Pakistan is of diminishing usefulness to US/NATO efforts in Afghanistan, but of increasing alarm to the region and to much of the world. Its army and ISI are no longer able to govern the country or even hold it together – and neither can the newly installed civilian government, whose capabilities the military has stunted and some of whose leaders it has murdered. A reasonable interpretation of recent events is that the military helped assassinate Benazir Bhutto in December 2007 in order to prevent the accession of a popular civilian government, and that it increased guerrilla operations in Kashmir last summer and aided in the Mumbai attacks of November 2008 in order to rally Islamist militants to the nationalist, anti-Indian cause. Disintegration continues.
The Pakistani army is a highly centralized bureaucracy that is organized for conventional war, praetorian meddling, and authoritarian rule. It lacks the flexibility and willingness to delegate authority necessary for counterinsurgency operations and indeed it has allocated guerrilla expertise to the groups it is now fighting. Other politically engaged armies have come to see political involvement as destructive, withdrawn from politics, and focused on building professional, nonpolitical forces. The French army, after agonizing colonial wars and absurd coup attempts, is a case in point. Late in the Franco regime the Spanish army came into contact with the apolitical officers of NATO and saw their professionalism and mastery of technique as more desirable than political involvement. And numerous South American armies have realized that they are unable to govern and opted to go back to the barracks.

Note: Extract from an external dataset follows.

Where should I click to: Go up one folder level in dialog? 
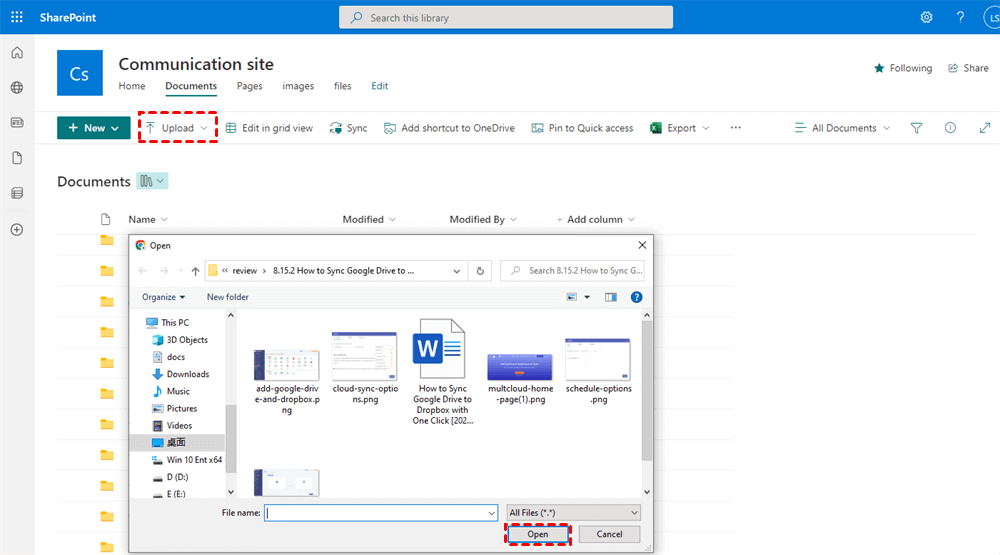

But this might not be possible for the Pakistani army and the ISI. Their encouragement of Islamism brought the militant faithful into the officer corps, as they were thought more dedicated to confronting India than those with more moderate religiosity. Islamist militants are all but dominant in the officer corps now, even in the ranks of those who will control the general staff in a few years. The generals have brought Pakistan to the edge of the abyss. The protégées they took in, nurtured, and promoted may be the ones to push the country in, making the Pakistani generals the most recent losers in the Great Game, which has never had a long-term winner.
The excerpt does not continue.